Pasado el tiempo y desaparecido mi padre, siento mucho no haber tenido el suficiente interés de acompañarlo para aprender a recogerlas y saber distinguirlas, a veces no te das cuenta de la importancia de las cosas hasta que ya no puedes acceder a ellas.
Actualmente tengo la suerte de poder degustarlas con toda confianza, unas veces recogidas por mi marido, y éstas que veis aquí, recogidas por el novio de mi hija que tuvo el detalle de traerlas con cesta y todo, ¡es más majo...! jeje. Sólo recogen las que ellos consideran, con seguridad, que son comestibles.
Hay que cogerlas con cuidado para no tener que lavarlas y, solamente, pasarles un paño húmedo para que no pierdan sabor.
Los níscalos los había comido con huevos, en revuelto, a la plancha, con pimientos verdes, etc., así que para variar pensé en hacer unas croquetas y os aseguro que quedan exquisitas,.

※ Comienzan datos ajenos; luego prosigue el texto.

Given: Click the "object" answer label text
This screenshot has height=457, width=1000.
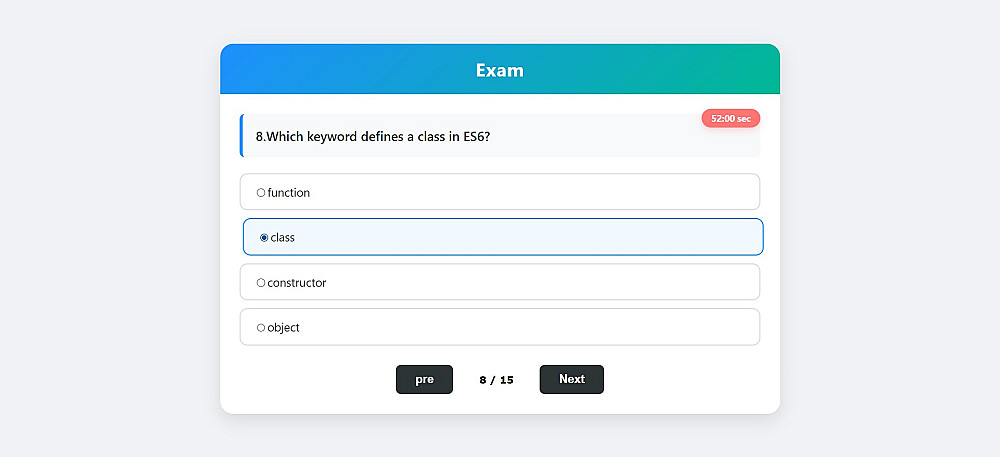Looking at the screenshot, I should pos(284,328).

A falta de níscalos, se pueden sustituir por otra seta o por champiñones cultivados, aunque el aroma y sabor de los recogidos en el campo es insuperable.
-1/4 kg. de níscalos
-1 cebolla mediana
-1/4 litro de leche
-2 cucharadas de harina
-2 huevos
-50 gr. de mantequilla
-aceite
-sal
-pan rallado
Elaboración
Limpiar bien los níscalos y picarlos muy menudos. Poner en un cazo al fuego, la mantequilla y un chorro de aceite. Saltear en él la cebolla picada hasta que esté blanda, añadir los níscalos, salarlos y dejarlos cocer hasta que queden blandos.
Añadir la harina, mezclarla bien y dejar que se fría un poco.
Verter la leche caliente (poco a poco), batiendo sin parar para que no se formen grumos. Rectificar de sal y cocer unos minutos.
Dejar enfriar y formar las croquetas, pasarlas por huevo y pan rallado y freír en aceite.